What is being asked: For the entries below, repeat exactly each line starting with the one that contains "Click the 考卷預覽 button" and going on through the one that contains "You are a computer-use agent. Viewport: 1010px", and no others.

Entries shown:
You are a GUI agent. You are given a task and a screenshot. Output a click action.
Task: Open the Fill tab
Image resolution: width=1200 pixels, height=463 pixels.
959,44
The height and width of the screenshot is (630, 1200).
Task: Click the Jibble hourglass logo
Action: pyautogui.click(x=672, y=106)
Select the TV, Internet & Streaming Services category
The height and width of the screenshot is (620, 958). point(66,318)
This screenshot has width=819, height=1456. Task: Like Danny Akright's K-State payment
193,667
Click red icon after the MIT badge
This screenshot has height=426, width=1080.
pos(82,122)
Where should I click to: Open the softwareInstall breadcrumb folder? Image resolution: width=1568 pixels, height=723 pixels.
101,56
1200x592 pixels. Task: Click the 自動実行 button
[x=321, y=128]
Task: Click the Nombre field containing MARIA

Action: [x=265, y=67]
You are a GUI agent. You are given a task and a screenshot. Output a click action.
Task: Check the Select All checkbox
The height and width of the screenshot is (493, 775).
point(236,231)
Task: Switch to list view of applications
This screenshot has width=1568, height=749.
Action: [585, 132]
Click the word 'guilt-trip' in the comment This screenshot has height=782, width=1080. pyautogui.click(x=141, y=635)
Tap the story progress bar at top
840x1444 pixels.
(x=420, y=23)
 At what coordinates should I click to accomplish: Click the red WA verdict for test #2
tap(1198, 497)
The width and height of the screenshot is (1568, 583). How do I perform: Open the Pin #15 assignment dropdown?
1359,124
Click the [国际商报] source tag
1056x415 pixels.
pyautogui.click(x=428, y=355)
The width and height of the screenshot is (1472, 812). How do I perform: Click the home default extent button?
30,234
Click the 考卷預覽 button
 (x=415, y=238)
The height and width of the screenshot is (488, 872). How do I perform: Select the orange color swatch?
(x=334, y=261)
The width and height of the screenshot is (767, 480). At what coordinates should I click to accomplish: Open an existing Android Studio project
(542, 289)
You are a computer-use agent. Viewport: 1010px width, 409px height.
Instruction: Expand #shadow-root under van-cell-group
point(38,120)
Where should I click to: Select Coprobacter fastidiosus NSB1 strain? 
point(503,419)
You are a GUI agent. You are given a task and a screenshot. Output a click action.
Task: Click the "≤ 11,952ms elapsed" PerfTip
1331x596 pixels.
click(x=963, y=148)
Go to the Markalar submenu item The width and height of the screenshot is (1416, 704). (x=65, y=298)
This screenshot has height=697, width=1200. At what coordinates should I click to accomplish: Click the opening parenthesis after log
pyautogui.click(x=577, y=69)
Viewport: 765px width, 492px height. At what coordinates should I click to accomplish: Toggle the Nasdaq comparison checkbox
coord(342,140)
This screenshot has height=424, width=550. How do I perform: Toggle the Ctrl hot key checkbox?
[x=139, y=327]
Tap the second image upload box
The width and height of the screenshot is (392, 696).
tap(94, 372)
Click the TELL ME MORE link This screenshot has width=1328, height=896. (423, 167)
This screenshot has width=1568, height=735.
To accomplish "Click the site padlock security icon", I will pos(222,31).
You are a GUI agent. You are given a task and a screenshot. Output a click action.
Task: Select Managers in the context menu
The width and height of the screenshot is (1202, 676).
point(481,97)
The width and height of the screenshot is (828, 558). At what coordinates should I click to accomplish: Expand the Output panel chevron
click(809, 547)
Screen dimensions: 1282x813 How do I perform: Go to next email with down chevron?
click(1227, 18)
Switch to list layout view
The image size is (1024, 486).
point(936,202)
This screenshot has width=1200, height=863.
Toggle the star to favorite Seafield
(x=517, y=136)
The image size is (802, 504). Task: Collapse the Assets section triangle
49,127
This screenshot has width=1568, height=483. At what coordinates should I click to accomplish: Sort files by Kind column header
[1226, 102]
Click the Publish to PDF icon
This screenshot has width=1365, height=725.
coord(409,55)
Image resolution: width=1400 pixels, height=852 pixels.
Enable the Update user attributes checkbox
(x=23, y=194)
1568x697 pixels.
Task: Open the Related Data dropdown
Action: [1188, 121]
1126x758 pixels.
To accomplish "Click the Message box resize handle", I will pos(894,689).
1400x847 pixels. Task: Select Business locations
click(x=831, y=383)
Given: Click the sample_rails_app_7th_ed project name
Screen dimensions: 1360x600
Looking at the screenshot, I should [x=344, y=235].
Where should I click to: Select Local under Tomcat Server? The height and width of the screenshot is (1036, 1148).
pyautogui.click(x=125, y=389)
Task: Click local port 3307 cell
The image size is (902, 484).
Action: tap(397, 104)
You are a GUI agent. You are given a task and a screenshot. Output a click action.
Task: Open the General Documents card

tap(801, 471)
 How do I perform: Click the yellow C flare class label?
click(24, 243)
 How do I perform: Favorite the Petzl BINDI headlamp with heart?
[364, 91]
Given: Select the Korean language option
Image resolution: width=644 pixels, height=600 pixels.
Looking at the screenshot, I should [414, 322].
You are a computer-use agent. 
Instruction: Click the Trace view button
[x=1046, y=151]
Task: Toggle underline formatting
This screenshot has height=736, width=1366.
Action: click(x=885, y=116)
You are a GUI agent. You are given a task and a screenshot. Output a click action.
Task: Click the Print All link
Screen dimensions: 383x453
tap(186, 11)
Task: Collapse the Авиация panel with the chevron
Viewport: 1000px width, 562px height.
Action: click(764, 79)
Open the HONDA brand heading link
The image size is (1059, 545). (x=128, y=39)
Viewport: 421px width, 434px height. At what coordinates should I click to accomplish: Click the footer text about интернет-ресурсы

Expected answer:
Click the 考卷預覽 button
 (x=415, y=238)
The height and width of the screenshot is (488, 872). How do I perform: Select the orange color swatch?
(x=334, y=261)
The width and height of the screenshot is (767, 480). At what coordinates should I click to accomplish: Open an existing Android Studio project
(542, 289)
You are a computer-use agent. Viewport: 1010px width, 409px height.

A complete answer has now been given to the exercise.